[[ Supplied information open ]]

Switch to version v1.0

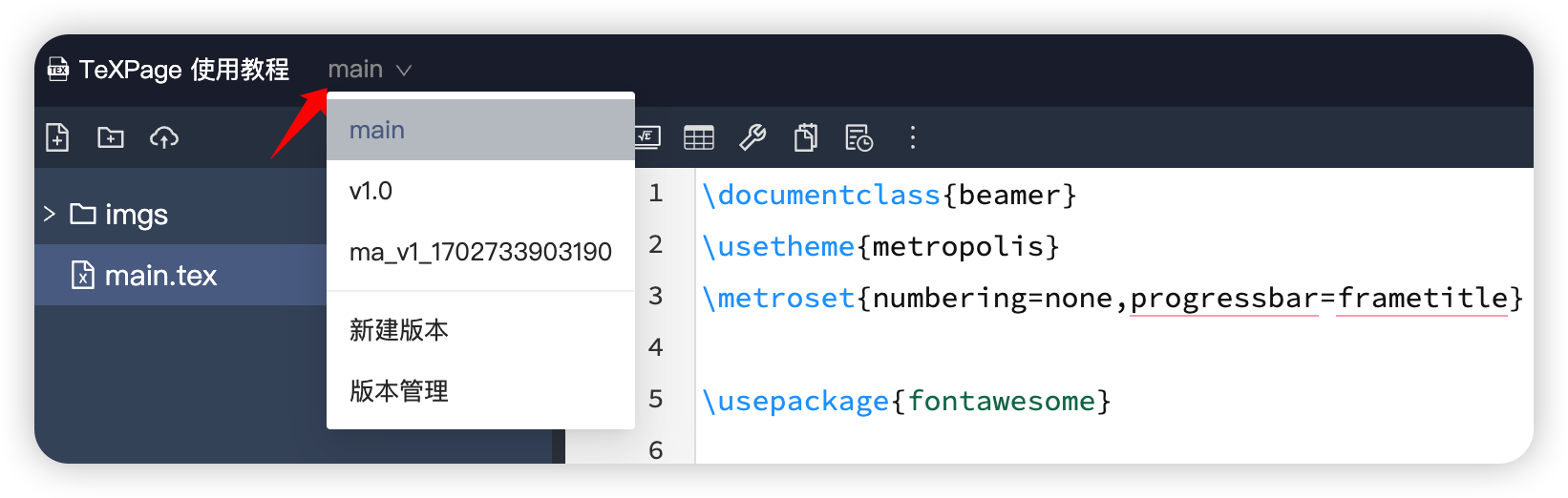coord(371,192)
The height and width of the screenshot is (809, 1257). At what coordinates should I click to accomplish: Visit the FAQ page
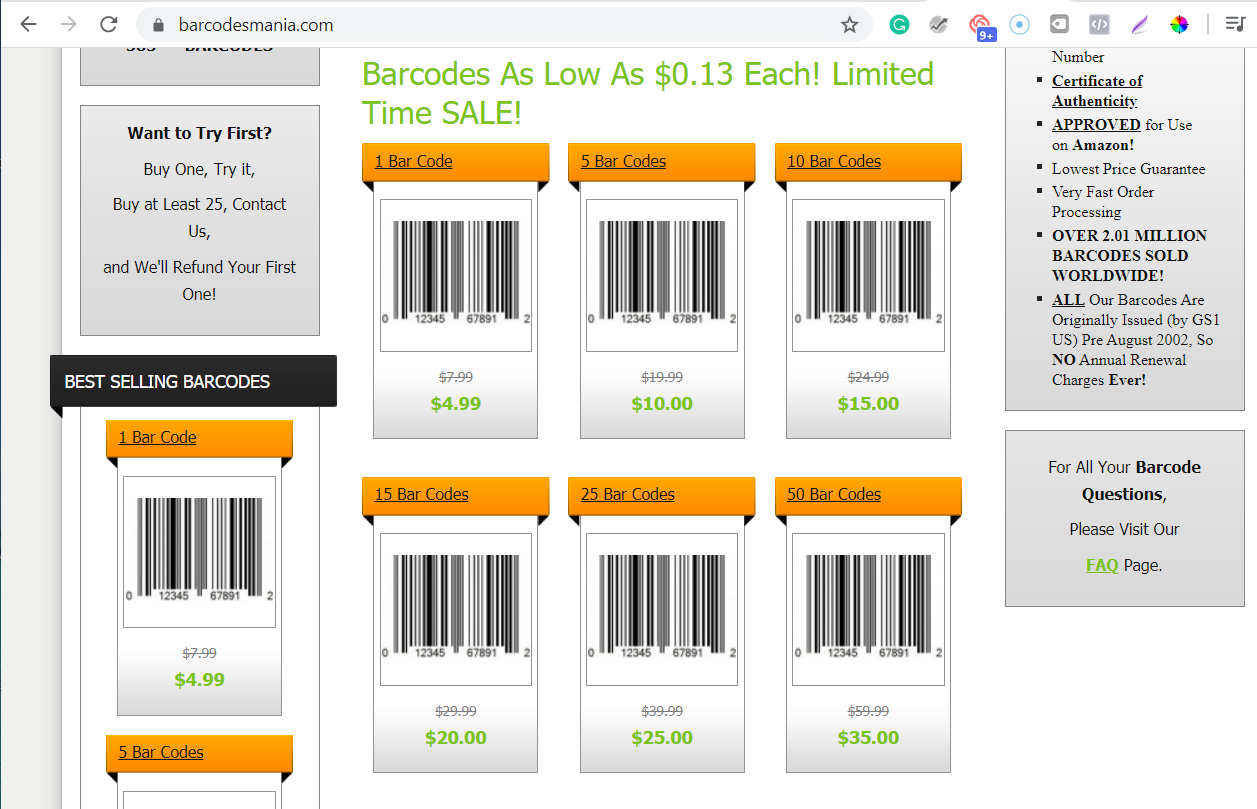tap(1101, 565)
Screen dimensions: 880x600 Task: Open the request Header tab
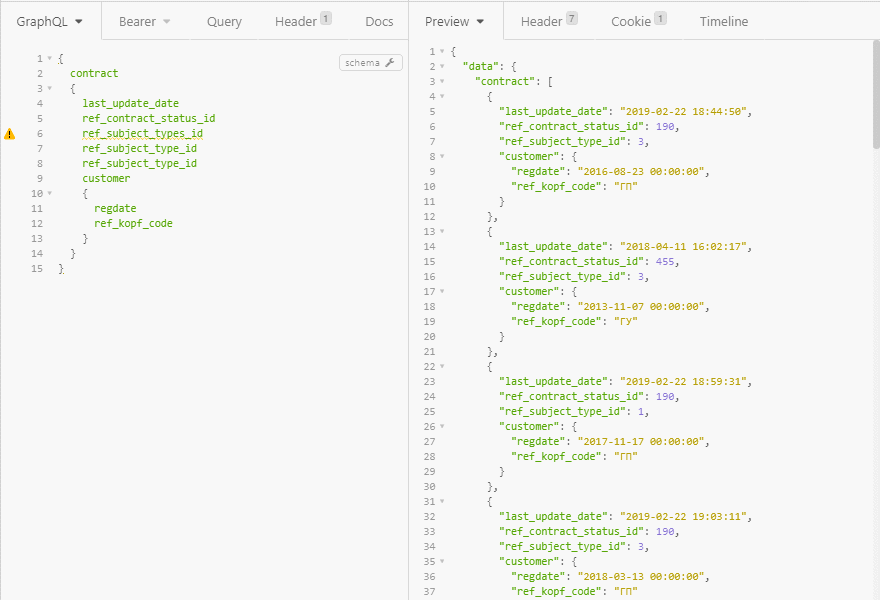(302, 21)
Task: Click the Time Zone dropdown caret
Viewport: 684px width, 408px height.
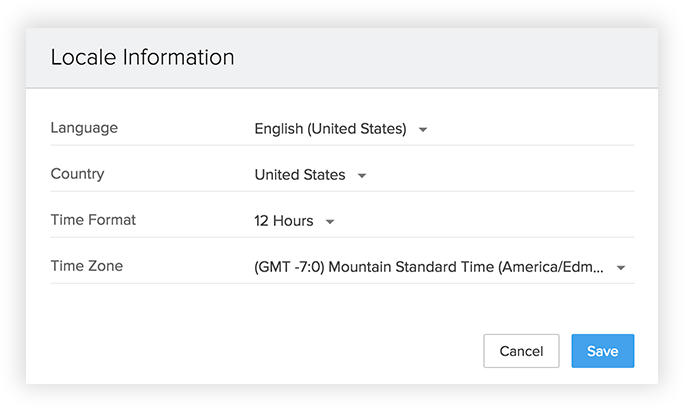Action: pos(621,268)
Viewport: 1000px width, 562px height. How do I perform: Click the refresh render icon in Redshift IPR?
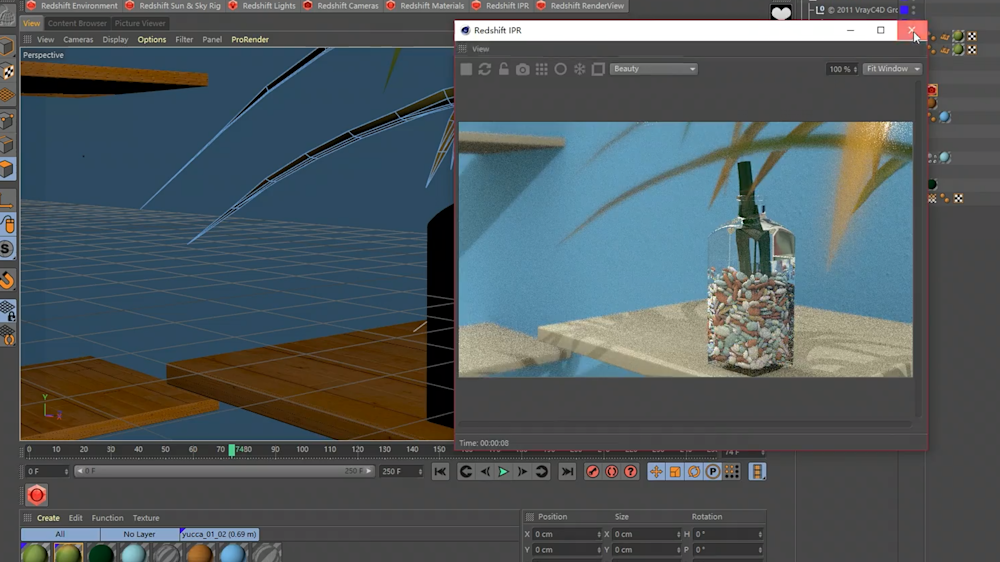485,69
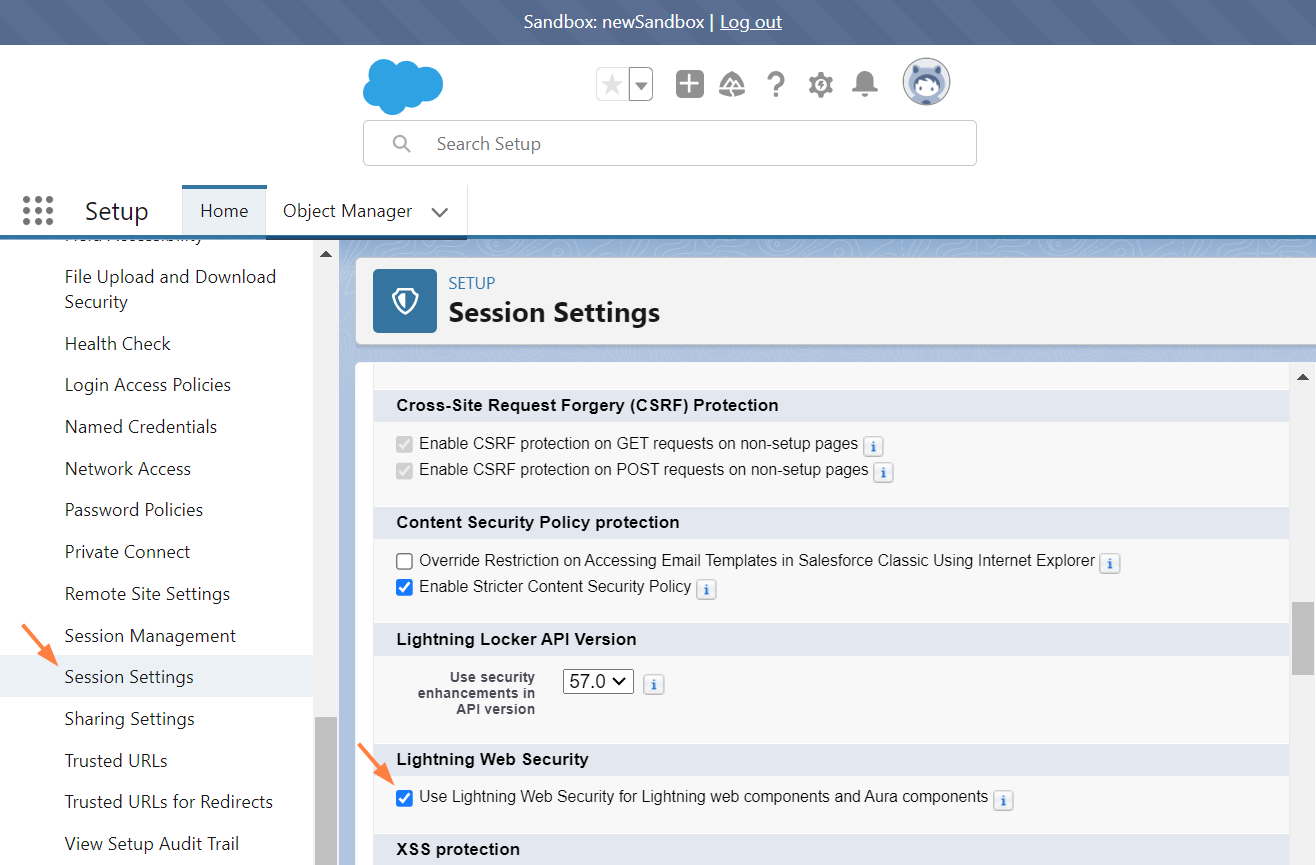Expand the Object Manager tab chevron
This screenshot has height=865, width=1316.
coord(439,212)
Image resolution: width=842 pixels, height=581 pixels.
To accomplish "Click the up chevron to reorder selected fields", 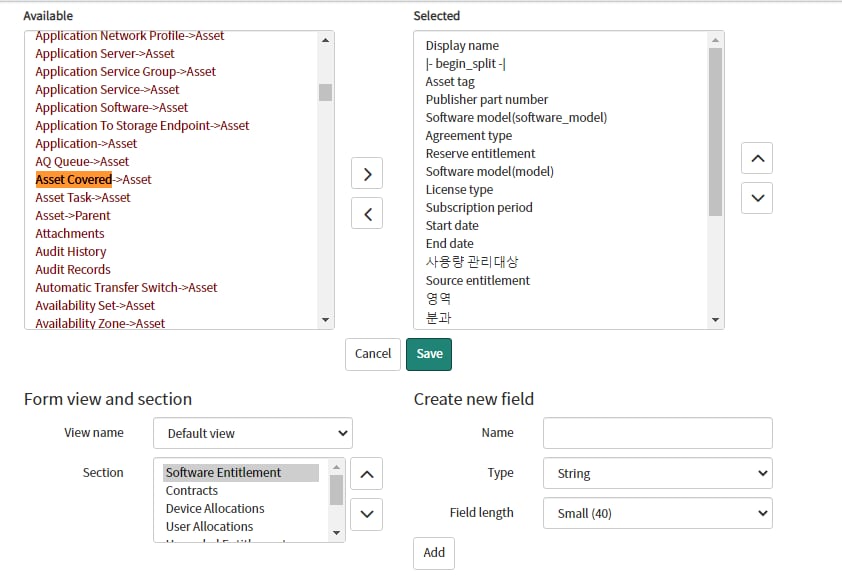I will pyautogui.click(x=757, y=158).
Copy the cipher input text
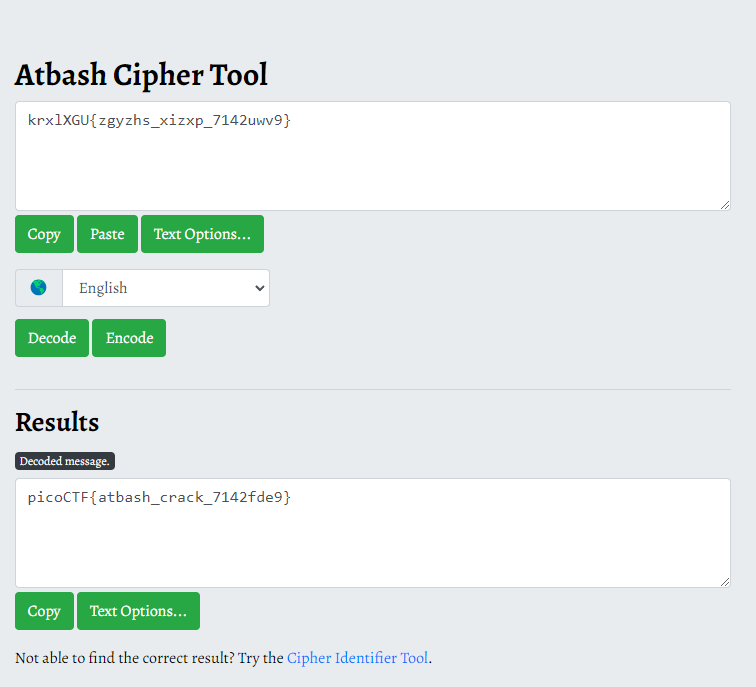Viewport: 756px width, 687px height. coord(44,234)
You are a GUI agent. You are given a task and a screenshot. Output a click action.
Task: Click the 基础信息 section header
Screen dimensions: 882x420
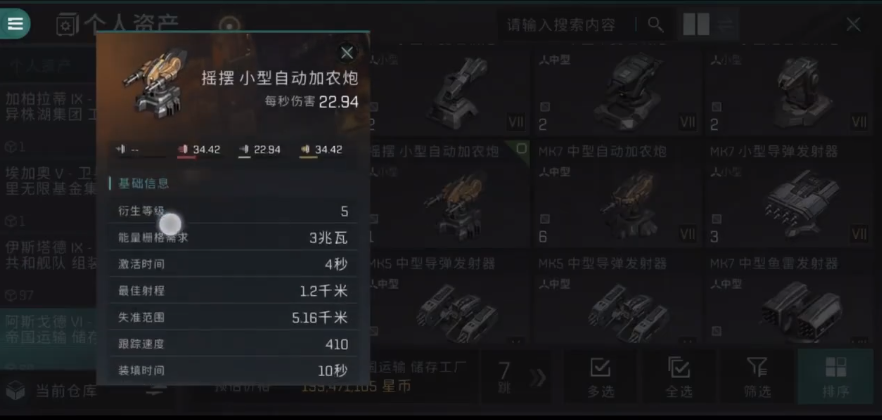coord(143,183)
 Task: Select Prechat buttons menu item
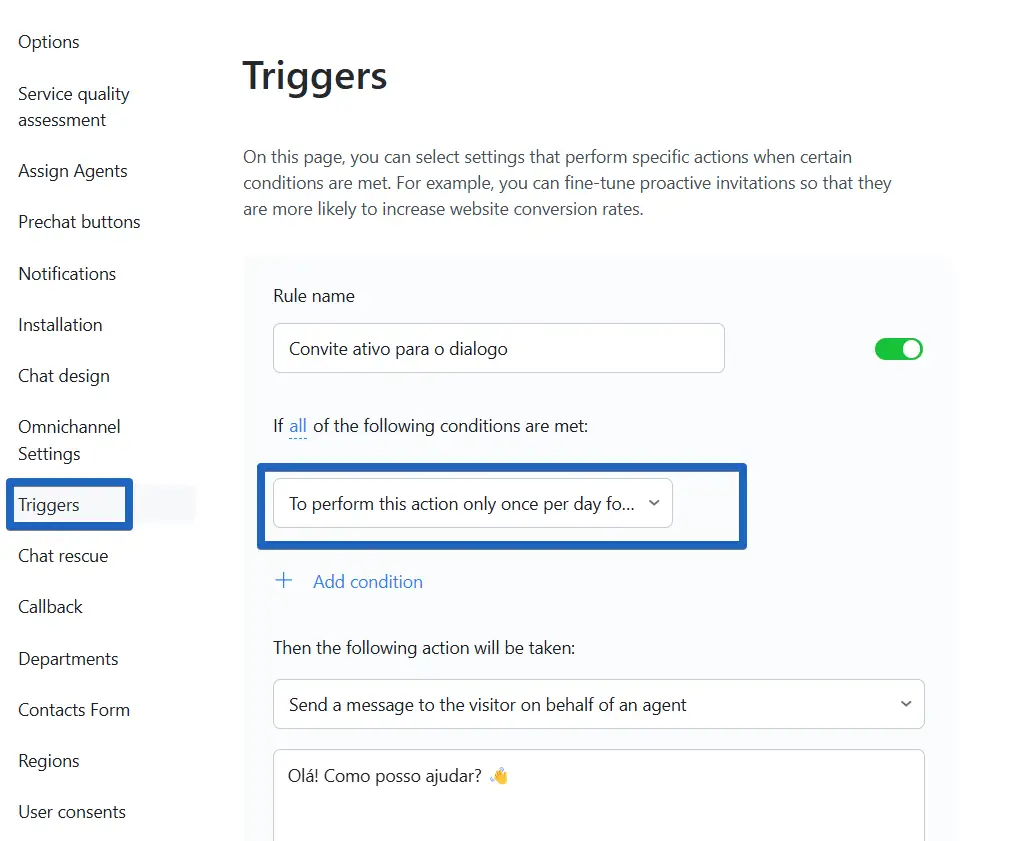coord(79,222)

[[ Supplied information closed ]]

Exactly as written, reproduce the lines from the one containing "Task: Click the 基础信息 section header" through the last line of the entries above, and leave every picture out.

Exercise response
Task: Click the 基础信息 section header
Screen dimensions: 882x420
coord(143,183)
 Task: Select Prechat buttons menu item
coord(79,222)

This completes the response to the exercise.